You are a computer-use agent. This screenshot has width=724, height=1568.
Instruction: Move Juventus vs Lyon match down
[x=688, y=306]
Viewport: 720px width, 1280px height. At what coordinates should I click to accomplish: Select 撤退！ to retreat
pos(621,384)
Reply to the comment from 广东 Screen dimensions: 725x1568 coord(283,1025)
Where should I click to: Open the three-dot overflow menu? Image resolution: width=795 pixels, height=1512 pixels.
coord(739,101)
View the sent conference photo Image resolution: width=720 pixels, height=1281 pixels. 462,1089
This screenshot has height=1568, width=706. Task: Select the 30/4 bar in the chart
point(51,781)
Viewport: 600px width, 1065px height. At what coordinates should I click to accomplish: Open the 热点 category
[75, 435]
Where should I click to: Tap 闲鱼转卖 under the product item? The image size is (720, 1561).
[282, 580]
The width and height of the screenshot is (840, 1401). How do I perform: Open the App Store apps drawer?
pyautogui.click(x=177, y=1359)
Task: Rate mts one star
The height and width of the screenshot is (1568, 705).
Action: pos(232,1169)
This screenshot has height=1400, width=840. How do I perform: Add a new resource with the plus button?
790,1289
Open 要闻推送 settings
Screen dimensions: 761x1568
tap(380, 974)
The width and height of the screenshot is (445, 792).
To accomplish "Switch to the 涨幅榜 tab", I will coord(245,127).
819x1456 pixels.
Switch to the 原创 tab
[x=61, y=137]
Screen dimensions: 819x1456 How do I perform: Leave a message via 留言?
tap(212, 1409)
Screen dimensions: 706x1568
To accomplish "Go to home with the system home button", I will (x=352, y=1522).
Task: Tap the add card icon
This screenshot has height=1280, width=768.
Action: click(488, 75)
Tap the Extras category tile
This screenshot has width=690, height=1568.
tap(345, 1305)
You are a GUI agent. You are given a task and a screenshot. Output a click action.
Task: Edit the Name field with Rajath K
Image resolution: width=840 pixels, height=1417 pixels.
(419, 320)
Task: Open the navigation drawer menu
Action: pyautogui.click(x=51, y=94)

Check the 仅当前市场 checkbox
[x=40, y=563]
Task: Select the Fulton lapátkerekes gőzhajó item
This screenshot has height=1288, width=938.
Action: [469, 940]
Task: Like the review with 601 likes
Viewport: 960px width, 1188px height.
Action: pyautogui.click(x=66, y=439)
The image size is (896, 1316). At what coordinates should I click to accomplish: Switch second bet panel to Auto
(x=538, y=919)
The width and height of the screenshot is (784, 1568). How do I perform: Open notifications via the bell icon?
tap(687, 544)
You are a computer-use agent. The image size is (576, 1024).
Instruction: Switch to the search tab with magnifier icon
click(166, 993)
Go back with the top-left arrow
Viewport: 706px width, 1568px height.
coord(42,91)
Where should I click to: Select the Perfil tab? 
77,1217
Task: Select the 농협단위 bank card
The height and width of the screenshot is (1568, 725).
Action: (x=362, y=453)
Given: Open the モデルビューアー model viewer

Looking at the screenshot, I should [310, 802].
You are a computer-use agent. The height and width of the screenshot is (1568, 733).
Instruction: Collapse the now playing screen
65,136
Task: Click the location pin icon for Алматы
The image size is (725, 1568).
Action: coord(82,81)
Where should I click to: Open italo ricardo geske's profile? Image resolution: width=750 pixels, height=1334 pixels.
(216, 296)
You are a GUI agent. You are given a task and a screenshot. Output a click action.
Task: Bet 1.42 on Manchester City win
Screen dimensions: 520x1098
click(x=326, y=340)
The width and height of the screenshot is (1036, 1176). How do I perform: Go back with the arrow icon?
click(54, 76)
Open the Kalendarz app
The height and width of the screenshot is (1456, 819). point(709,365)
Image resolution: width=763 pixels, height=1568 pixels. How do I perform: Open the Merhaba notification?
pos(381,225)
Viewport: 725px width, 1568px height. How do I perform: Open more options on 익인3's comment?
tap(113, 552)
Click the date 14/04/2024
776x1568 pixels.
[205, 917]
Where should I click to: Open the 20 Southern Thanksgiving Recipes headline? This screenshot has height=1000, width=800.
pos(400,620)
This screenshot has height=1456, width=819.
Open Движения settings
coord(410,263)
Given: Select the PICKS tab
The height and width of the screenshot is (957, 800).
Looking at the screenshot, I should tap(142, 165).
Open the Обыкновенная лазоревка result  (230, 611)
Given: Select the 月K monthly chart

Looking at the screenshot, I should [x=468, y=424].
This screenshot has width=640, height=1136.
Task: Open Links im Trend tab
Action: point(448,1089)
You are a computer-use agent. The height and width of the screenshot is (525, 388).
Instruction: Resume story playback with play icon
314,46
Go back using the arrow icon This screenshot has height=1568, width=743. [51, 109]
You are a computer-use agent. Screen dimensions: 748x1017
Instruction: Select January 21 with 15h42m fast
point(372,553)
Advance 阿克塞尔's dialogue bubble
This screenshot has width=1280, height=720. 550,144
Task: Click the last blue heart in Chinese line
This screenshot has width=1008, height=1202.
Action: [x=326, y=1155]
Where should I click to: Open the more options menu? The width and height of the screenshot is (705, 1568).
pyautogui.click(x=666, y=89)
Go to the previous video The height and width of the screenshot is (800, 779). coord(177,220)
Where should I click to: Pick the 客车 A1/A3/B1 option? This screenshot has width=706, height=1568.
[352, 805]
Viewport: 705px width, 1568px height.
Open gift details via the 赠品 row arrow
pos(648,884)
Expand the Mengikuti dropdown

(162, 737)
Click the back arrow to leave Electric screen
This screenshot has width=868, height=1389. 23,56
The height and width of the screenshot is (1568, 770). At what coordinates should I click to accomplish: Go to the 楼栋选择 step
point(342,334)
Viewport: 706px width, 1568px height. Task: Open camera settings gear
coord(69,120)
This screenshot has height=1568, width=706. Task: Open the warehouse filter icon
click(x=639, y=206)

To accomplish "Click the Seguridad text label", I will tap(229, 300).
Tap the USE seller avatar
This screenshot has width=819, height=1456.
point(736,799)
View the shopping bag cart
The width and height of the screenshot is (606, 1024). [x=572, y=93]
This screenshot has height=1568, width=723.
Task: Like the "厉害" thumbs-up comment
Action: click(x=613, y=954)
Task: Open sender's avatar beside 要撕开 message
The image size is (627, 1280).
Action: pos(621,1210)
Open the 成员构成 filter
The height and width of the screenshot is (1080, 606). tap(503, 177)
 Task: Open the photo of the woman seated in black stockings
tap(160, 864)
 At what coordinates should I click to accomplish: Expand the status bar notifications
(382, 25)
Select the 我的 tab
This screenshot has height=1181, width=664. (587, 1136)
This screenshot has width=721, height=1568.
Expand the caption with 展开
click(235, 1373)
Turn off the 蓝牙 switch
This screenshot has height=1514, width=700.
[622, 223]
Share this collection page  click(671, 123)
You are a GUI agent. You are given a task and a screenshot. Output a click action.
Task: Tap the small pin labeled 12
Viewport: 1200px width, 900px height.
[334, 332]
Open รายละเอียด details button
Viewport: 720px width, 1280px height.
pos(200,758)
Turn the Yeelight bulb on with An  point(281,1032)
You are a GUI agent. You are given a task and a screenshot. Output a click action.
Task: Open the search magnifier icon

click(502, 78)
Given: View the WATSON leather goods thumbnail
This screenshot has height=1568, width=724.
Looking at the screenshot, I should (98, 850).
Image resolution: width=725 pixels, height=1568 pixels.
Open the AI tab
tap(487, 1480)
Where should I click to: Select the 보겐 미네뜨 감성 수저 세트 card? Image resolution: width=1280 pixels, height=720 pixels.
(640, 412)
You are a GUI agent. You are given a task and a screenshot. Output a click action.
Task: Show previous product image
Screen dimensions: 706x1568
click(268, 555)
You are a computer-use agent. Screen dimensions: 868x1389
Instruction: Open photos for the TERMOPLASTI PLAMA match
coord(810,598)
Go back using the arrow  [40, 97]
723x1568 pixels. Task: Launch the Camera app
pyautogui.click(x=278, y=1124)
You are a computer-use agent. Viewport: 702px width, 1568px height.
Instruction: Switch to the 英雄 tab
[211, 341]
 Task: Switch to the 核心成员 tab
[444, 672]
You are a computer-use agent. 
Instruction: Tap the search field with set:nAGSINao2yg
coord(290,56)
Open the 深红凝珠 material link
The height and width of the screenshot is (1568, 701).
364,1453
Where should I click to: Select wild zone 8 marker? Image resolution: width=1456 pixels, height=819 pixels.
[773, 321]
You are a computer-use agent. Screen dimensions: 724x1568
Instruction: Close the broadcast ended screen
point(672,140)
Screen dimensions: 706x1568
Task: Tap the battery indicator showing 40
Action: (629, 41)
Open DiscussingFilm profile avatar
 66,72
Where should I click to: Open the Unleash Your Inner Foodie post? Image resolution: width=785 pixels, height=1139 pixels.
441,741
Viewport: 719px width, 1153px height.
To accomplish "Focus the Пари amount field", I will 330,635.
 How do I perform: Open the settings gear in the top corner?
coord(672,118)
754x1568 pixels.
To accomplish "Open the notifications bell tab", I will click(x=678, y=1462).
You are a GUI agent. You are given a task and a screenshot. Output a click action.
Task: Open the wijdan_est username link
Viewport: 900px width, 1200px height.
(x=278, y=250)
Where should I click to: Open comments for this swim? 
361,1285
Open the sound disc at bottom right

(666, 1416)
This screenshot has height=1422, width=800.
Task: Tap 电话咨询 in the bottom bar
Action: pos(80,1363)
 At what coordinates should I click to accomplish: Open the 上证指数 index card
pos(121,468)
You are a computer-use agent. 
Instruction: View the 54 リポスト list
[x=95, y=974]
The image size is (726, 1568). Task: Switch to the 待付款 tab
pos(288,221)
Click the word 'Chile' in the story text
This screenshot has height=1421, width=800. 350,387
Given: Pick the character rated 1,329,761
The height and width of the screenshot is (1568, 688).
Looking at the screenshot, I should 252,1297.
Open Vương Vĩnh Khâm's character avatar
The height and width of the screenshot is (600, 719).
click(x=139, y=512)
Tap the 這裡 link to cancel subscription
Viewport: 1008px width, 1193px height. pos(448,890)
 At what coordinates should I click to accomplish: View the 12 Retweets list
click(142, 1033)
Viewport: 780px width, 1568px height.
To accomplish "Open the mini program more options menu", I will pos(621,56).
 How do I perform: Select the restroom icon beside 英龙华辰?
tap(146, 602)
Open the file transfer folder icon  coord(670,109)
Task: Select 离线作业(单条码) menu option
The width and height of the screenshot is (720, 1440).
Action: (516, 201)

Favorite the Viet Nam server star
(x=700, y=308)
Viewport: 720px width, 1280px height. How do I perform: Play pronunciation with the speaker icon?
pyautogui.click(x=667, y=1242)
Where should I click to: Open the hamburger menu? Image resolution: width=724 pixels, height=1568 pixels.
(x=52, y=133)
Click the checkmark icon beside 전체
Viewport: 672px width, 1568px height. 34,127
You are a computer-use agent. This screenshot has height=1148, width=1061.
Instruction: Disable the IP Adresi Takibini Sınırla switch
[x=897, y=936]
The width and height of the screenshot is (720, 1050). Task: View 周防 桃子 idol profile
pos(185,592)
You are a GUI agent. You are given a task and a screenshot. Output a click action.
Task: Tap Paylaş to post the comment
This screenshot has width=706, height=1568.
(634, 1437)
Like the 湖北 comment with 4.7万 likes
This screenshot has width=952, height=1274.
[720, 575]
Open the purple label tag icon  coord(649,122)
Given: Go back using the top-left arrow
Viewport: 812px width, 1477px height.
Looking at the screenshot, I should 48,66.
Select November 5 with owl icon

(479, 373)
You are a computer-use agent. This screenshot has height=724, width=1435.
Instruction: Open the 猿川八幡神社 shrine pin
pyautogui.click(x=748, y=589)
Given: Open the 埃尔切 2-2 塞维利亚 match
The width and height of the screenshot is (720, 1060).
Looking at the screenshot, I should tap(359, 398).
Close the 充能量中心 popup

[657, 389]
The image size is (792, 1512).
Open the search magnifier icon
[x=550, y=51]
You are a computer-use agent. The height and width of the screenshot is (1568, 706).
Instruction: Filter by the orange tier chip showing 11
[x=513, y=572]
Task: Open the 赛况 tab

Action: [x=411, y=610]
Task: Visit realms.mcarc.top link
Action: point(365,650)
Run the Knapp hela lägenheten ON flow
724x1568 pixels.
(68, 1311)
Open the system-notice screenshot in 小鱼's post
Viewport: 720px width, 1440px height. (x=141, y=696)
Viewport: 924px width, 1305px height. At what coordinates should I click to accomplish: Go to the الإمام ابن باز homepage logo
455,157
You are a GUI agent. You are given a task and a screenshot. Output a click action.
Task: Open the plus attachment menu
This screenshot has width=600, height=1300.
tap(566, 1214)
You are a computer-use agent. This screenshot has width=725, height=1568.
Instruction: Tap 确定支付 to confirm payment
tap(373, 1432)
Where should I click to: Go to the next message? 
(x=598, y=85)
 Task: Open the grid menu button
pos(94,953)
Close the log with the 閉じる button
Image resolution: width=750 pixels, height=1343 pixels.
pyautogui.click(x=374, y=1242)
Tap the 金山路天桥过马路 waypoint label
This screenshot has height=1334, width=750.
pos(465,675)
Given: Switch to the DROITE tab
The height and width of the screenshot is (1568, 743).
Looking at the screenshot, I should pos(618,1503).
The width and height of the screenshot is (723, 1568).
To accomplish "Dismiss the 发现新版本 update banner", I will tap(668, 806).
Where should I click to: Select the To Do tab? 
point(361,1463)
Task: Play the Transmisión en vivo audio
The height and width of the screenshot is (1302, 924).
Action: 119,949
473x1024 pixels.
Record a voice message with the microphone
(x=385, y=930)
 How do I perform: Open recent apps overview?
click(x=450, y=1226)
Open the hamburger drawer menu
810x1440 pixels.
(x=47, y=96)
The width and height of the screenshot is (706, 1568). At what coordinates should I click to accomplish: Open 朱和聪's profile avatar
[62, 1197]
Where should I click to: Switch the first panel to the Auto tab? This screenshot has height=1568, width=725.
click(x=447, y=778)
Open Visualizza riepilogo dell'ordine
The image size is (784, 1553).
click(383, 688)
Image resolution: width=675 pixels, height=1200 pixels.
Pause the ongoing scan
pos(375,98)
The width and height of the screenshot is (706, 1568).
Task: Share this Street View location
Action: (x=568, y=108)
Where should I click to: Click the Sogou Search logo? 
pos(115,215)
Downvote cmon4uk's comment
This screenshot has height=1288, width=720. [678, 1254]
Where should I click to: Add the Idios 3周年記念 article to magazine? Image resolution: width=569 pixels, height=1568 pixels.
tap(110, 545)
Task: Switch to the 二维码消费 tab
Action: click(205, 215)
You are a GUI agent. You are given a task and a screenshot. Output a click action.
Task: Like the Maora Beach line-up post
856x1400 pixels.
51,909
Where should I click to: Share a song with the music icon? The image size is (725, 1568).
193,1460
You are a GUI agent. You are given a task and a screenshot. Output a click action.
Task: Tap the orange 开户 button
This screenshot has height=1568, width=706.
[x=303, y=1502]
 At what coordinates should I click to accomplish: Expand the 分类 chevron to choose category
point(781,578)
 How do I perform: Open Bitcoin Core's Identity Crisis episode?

□ □ □

§ What to work on
Print verbatim the stretch of the items above that opens with the line containing "Click the back arrow to leave Electric screen" and closes with the line containing "coord(69,120)", including both of those lines.

§ Exercise output
Click the back arrow to leave Electric screen
This screenshot has width=868, height=1389. 23,56
The height and width of the screenshot is (1568, 770). At what coordinates should I click to accomplish: Go to the 楼栋选择 step
point(342,334)
Viewport: 706px width, 1568px height. Task: Open camera settings gear
coord(69,120)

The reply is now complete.